Venus skims the Pleiades on April 2, 3, and 4, while Aldebaran looks on from the side and Jupiter from far below. The blue 10° scale is about the width of your fist held at arm's length.

Sky & Telescope diagram


Friday, March 30

  • First-quarter Moon (exact at 3:41 p.m. EDT). The Moon this evening shines in the legs of Gemini, below Pollux and Castor and high above sinking Betelgeuse.
  • Summer begins in the northern hemisphere of Mars. As temperatures there have risen for the last few months, amateur scopes have been showing Martian North Polar Cap dwindling to become tiny.

    Saturday, March 31

  • The Moon shines high in the southwest this evening.
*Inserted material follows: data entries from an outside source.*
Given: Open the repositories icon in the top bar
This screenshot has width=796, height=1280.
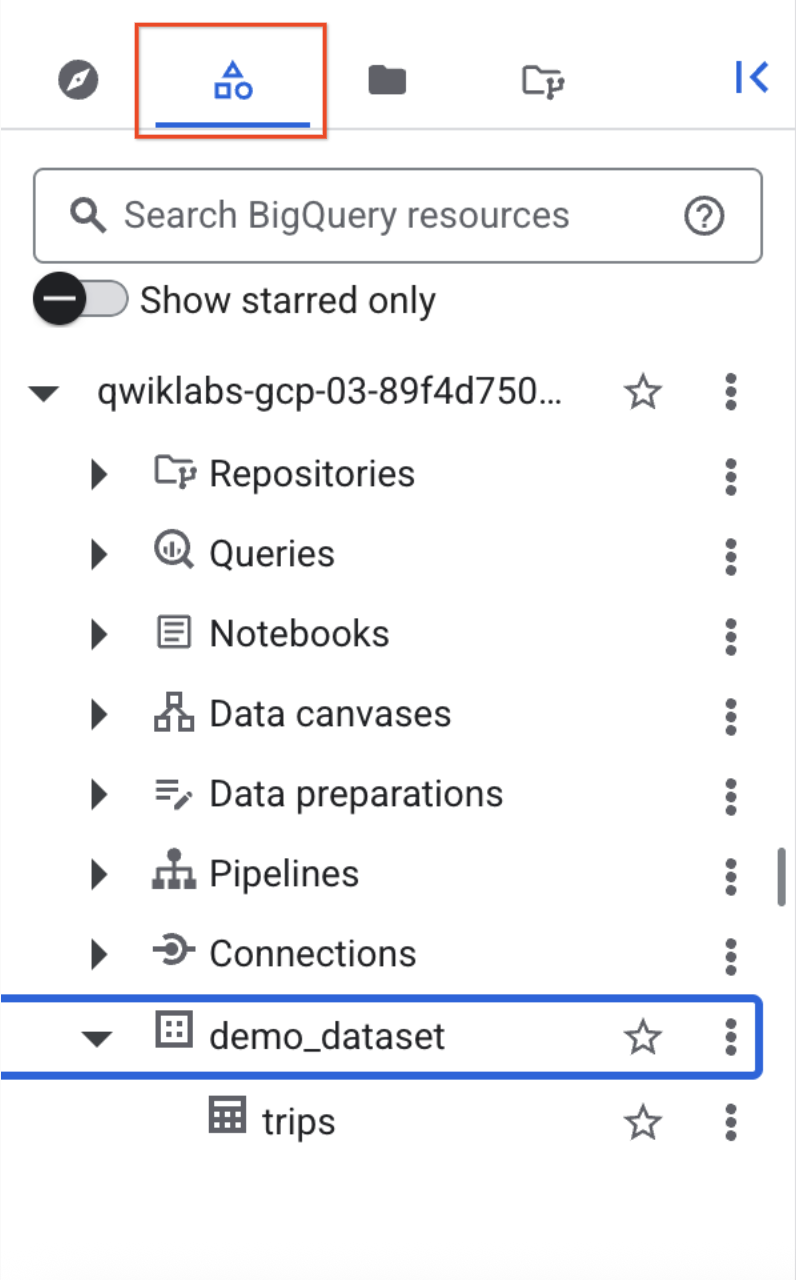Looking at the screenshot, I should pyautogui.click(x=541, y=78).
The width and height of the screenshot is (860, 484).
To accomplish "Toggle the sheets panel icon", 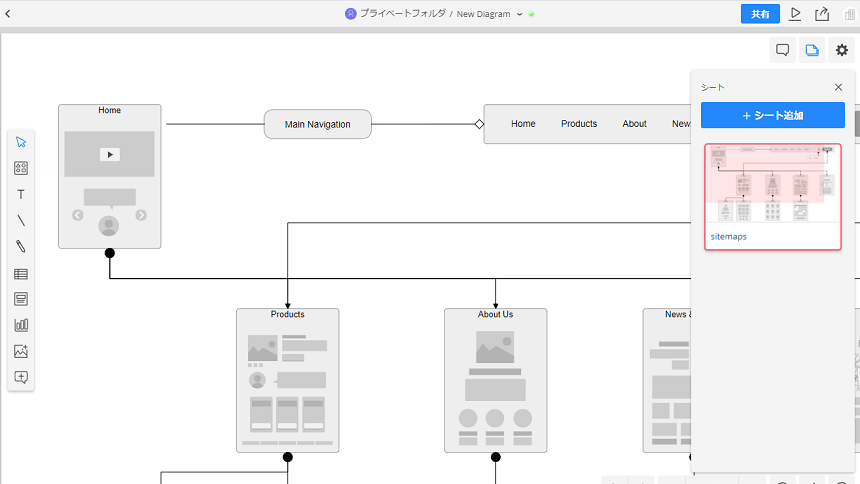I will pyautogui.click(x=812, y=50).
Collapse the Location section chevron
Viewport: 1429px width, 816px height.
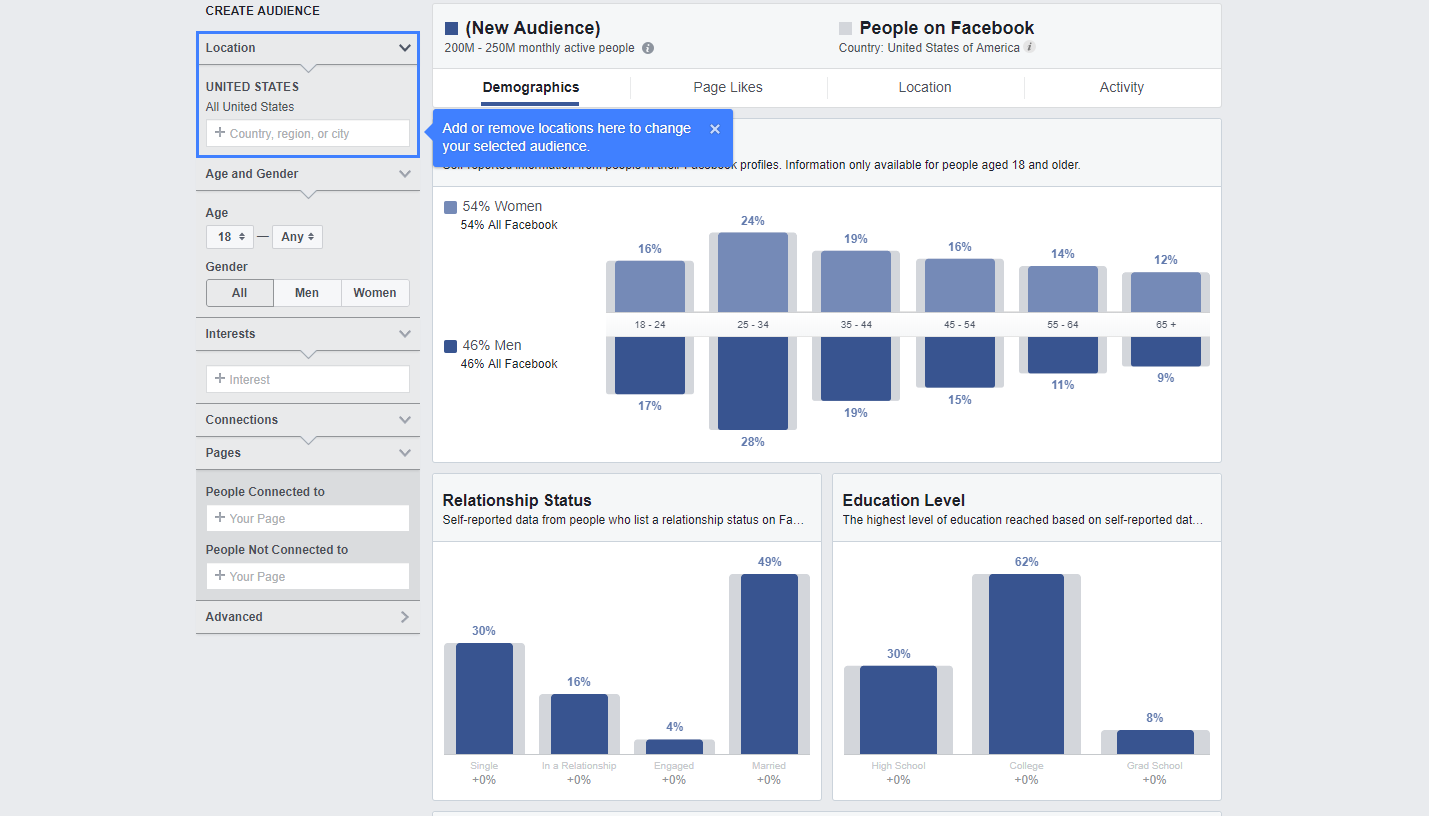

It forms a gently curving line (as seen from North America) with Pollux and Castor to its upper right and Procyon below it.

    Sunday, April 1

  • This is the time of year when Orion, declining in the southwest after dark, displays his three-star Belt more or less horizontally. The Belt points left toward Sirius, and right toward Aldebaran and (farther on) brilliant Venus.
  • If we told you Mercury shines at the zenith at midnight, you'd know it was April Fool's, right?

    Moon, Regulus, and Mars at dusk

    On the other side of the sky, watch the Moon pass icy blue-white Regulus and fiery yellow-orange Mars. (These scenes are drawn for the middle of North America. For clarity, the Moon is shown three times actual size.)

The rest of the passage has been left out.